[Text segment start]
# Saddle shoot out.



## JohnHenry (Aug 9, 2006)

Looking for a saddle for my lady's new bike.

I realize saddle choice is pretty specific to an individual's needs but I think we've narrowed it down to 3:

Terry Damselfly Rossa Saddle Pink

Fizik Lady Vitesse

Specialized Jett


Share your thoughts, experiences, and suggestions.

thanks, ladies!


----------



## il sogno (Jul 15, 2002)

I have never tried those. I use a Selle Italia Lady Gel.


----------



## JohnHenry (Aug 9, 2006)

il sogno said:


> I have never tried those. I use a Selle Italia Lady Gel.


tell me more.


----------



## Andrea138 (Mar 10, 2008)

The Selle Lady Gel is almost identical to a Terry Butterfly. 

I've used a Vitesse and liked the shape a lot, but needed a cutout. Also, I found the Jett to be too wide in the "transitional" area between the back & nose of the saddle, although a LOT of women swear by it.
[Text segment end]
[Exercise materials start]
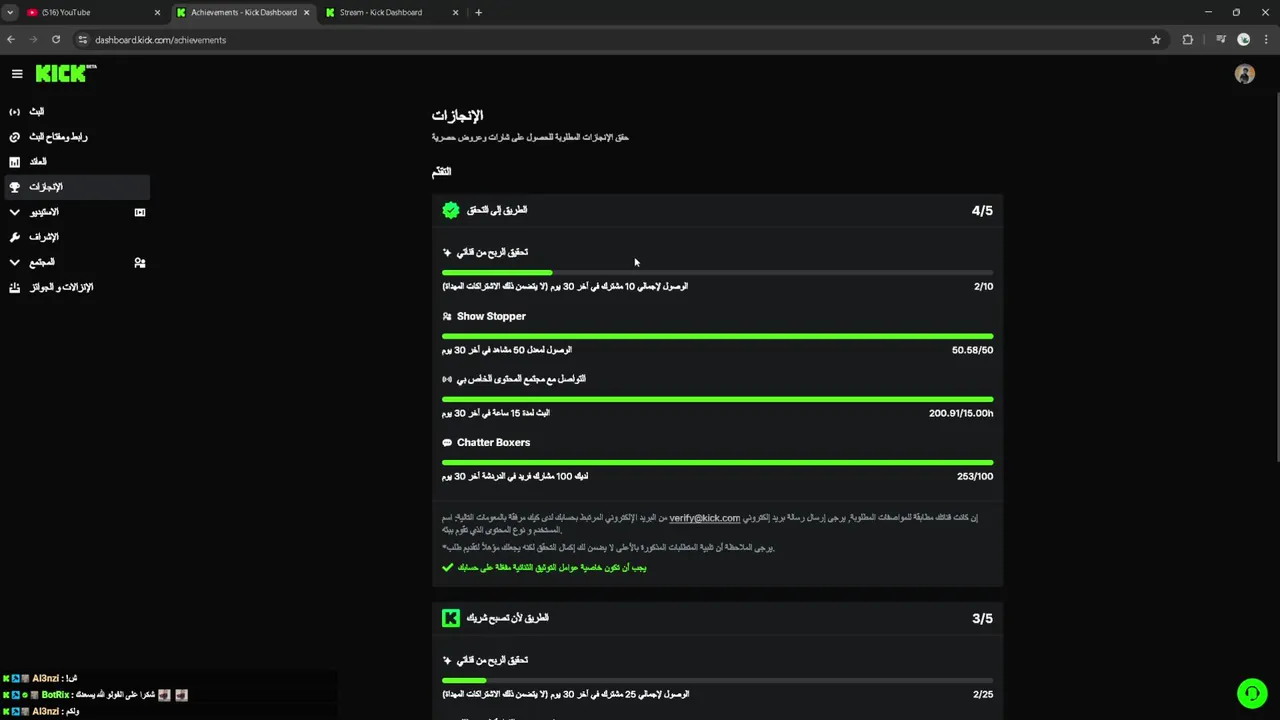
Task: Open the stream URL and key page
Action: coord(57,137)
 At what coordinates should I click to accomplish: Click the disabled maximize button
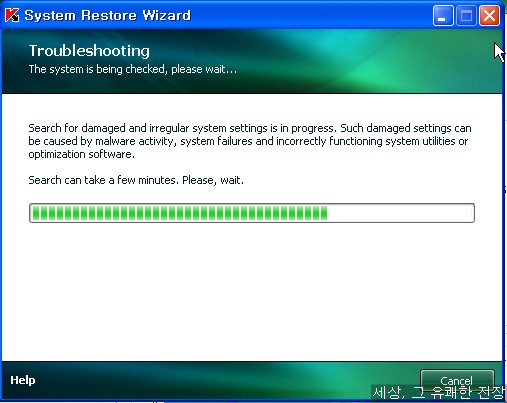[466, 15]
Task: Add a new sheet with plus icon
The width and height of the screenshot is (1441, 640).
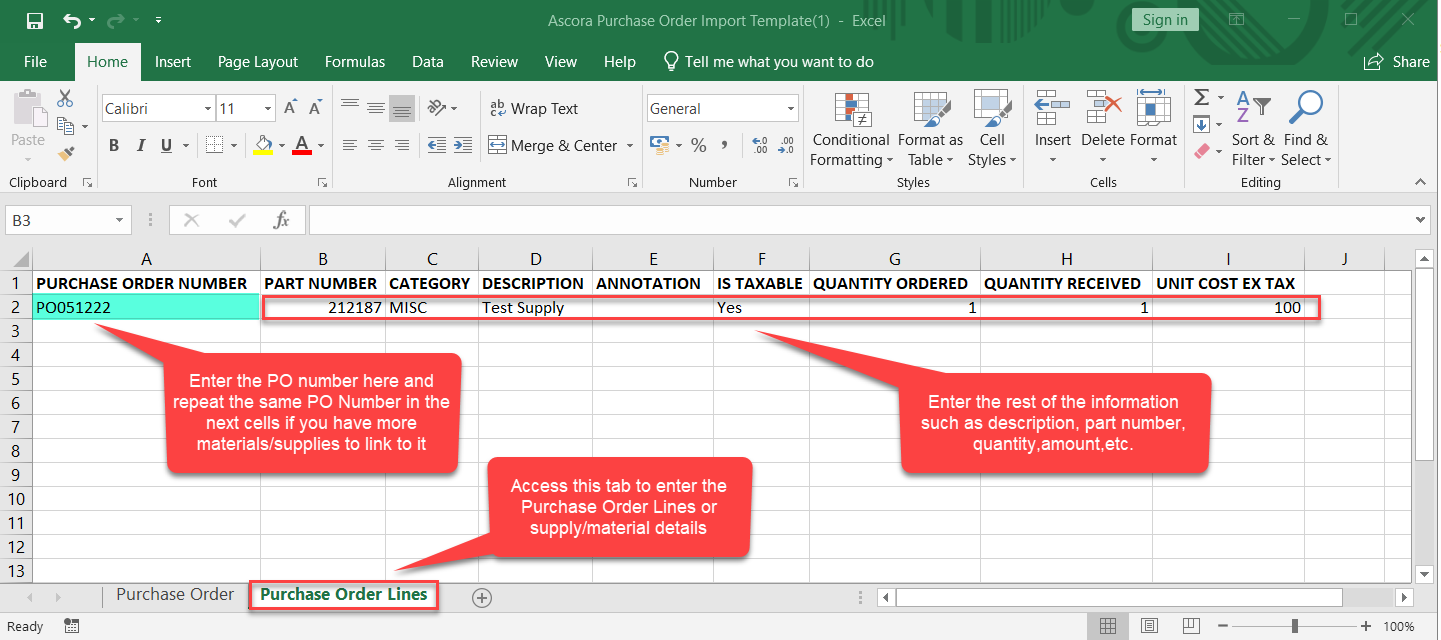Action: 482,597
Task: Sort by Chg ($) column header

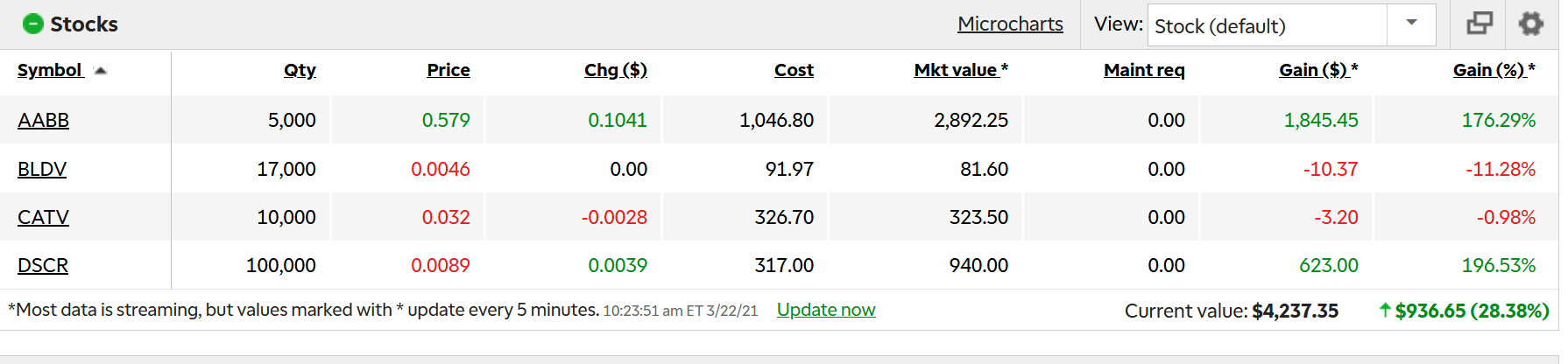Action: (615, 70)
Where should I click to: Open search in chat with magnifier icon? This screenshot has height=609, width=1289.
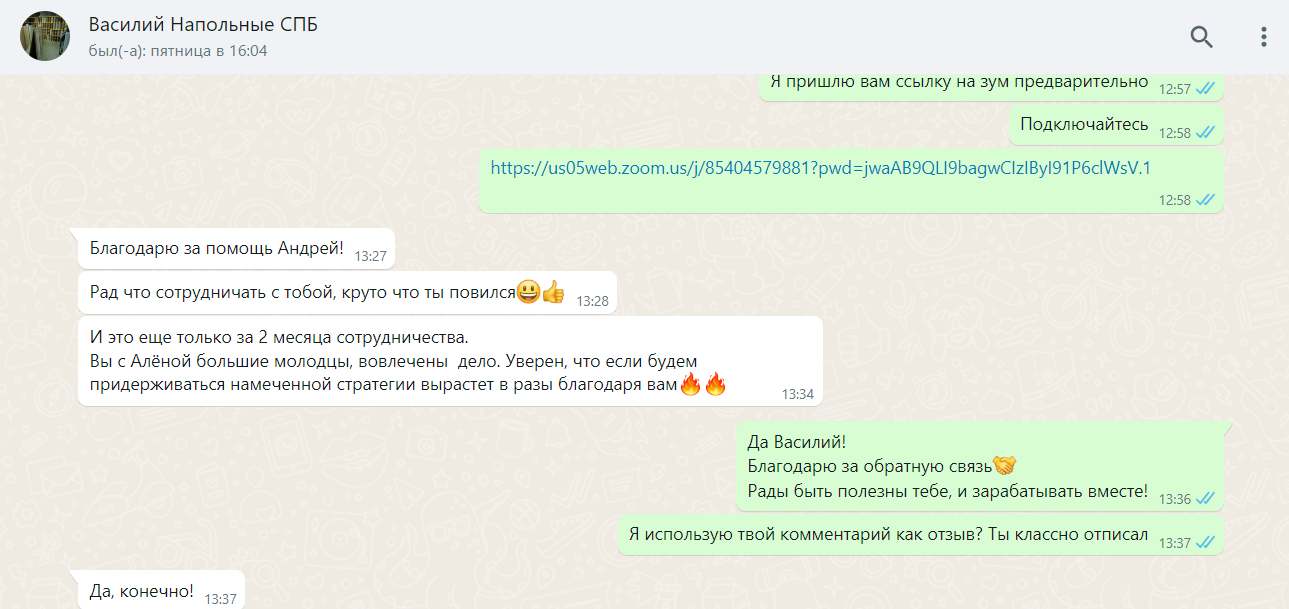click(x=1201, y=37)
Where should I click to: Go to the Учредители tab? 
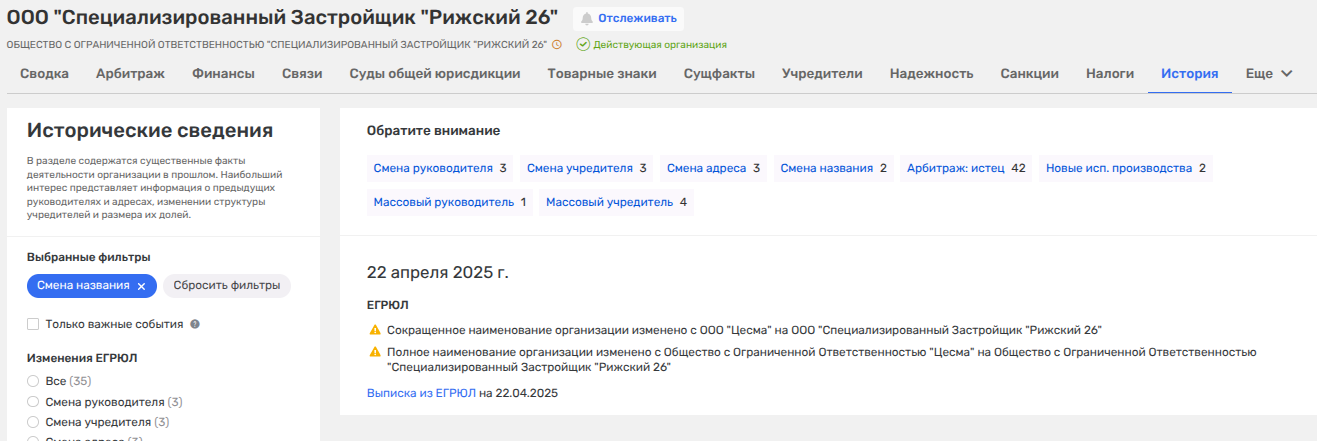click(x=821, y=73)
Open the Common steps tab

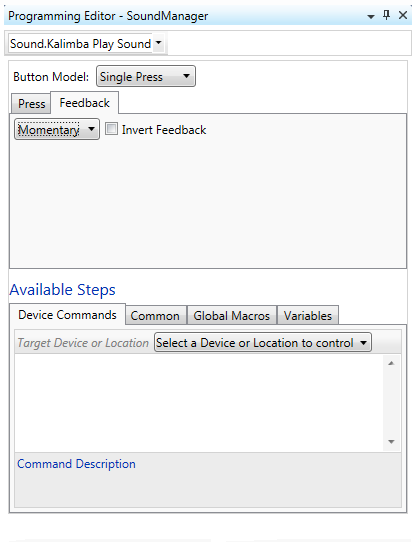tap(156, 316)
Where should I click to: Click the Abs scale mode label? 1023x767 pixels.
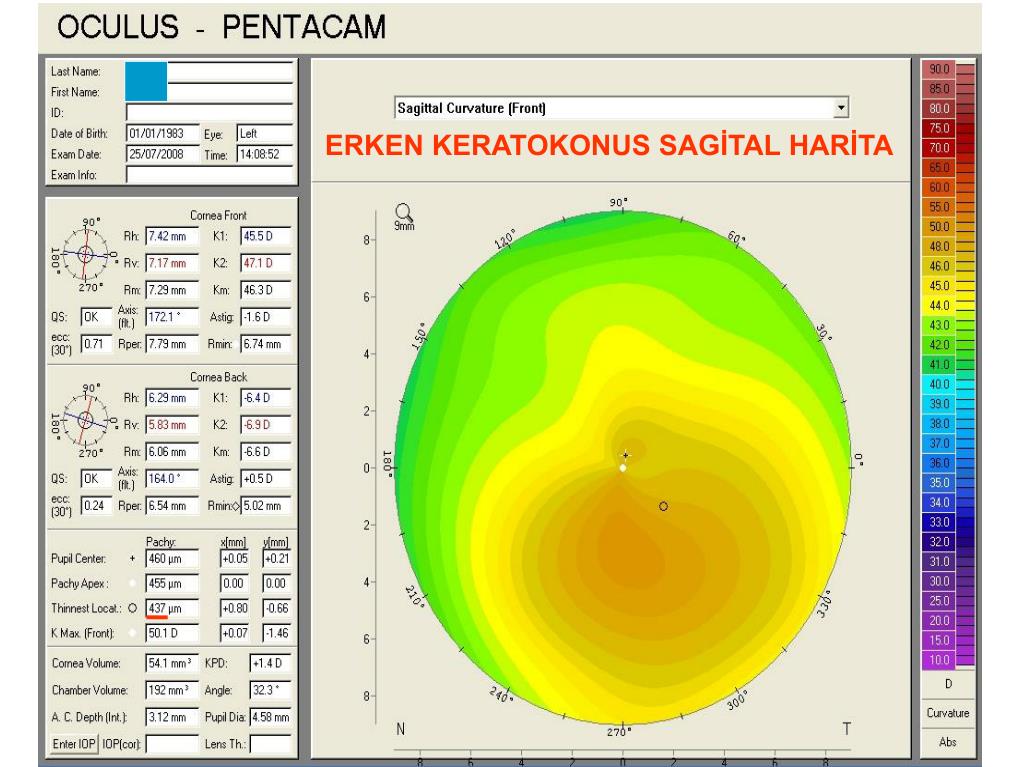coord(945,742)
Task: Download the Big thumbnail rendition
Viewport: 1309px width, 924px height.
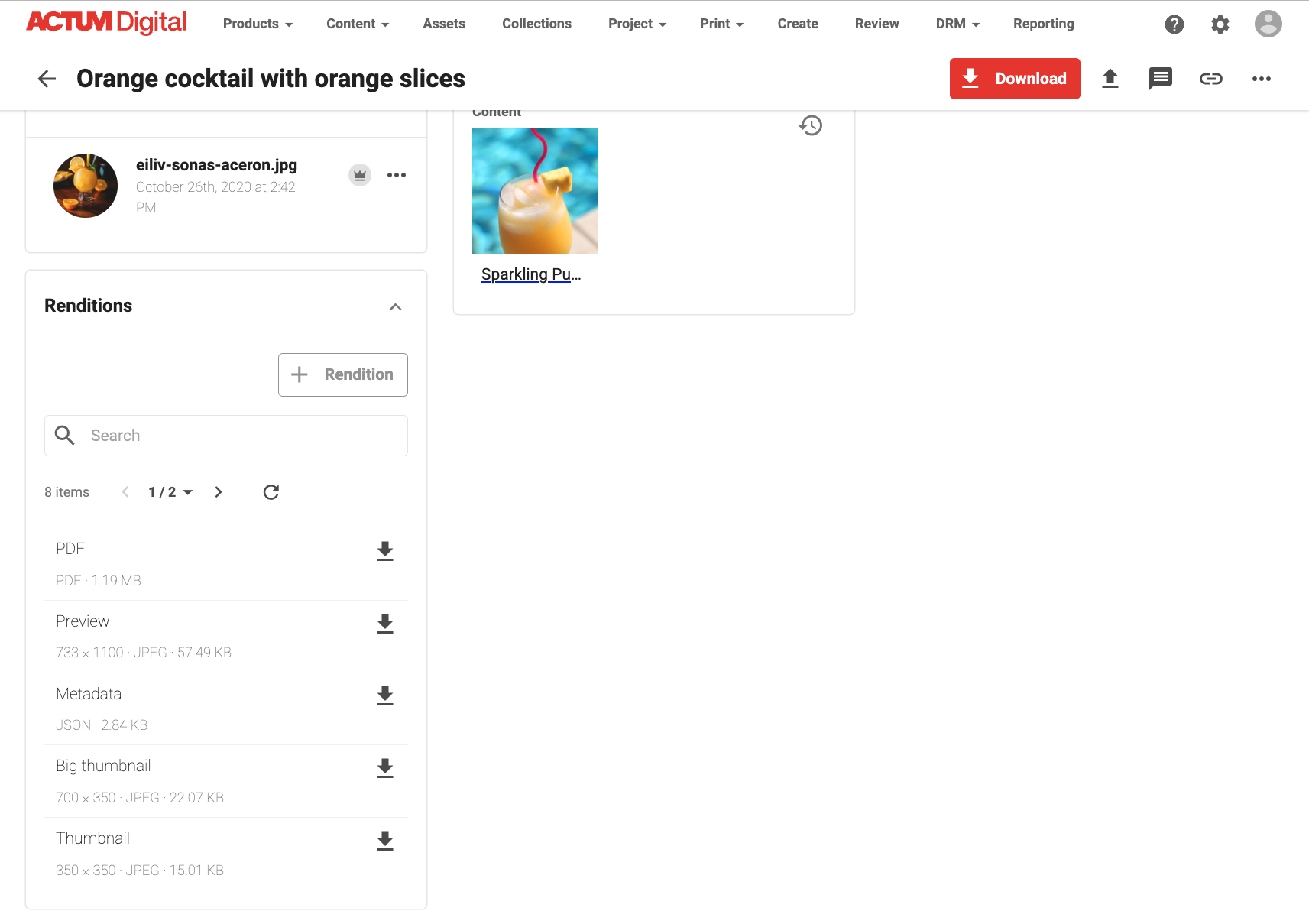Action: pos(384,768)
[Exercise materials end]
What you need to do:
A – Please format the rows from the one containing "Task: Sort by Chg ($) column header" through the one containing "coord(945,742)" as a two-column CSV with the headers request and answer. Give one line per row, with each value in a single quoted field and line breaks replaced by spaces, and leave the pictures out.
B – Resume the forum thread comparing women's bike saddles, picking up right after its last sentence.

Final answers:
A –
request,answer
"Task: Sort by Chg ($) column header","Action: (615, 70)"
"Where should I click to: Open search in chat with magnifier icon? This screenshot has height=609, width=1289.","click(x=1201, y=37)"
"Where should I click to: Go to the Учредители tab?","click(x=821, y=73)"
"Open the Common steps tab","tap(156, 316)"
"Where should I click to: Click the Abs scale mode label? 1023x767 pixels.","coord(945,742)"

B –
Never tried a damselfly.


I've still got the Vitesse, a San Marco Glamour Aspide, and a Koobi Xenon in very nice condition... I'll sell any of them to you if you'd like to give them a try


----------



## il sogno (Jul 15, 2002)

teh moreon said:


> tell me more.


A good quality saddle, IMO. Firmly padded so it gives you support in all the right places and a cut out and dip where her "mommy parts" need it most.


----------



## JohnHenry (Aug 9, 2006)

il sogno said:


> A good quality saddle, IMO. Firmly padded so it gives you support in all the right places and a cut out and dip where her "mommy parts" need it most.


ok, thank you both. 

We'll take any feedback any wimmnes have to share.


----------



## Ridgetop (Mar 1, 2005)

Order Terry's. You can exchange them if she doesn't like them and I think you're only out the shipping. My wife has a Butterfly on one bike and likes it a lot, but it didn't work on her race bike at all. In the more aggressive position she found it rubbing the inside of her legs near the nose of the seat. Now I have a very expensive carbon rail butterfly sitting on the shelf with a very shiney nose where her spandex and skin was rubbing.


----------



## CyreneSong (Aug 10, 2005)

*Second the Terry...Team Estrogen is a good place to start, too.*

I have a Terry Zero and I love it.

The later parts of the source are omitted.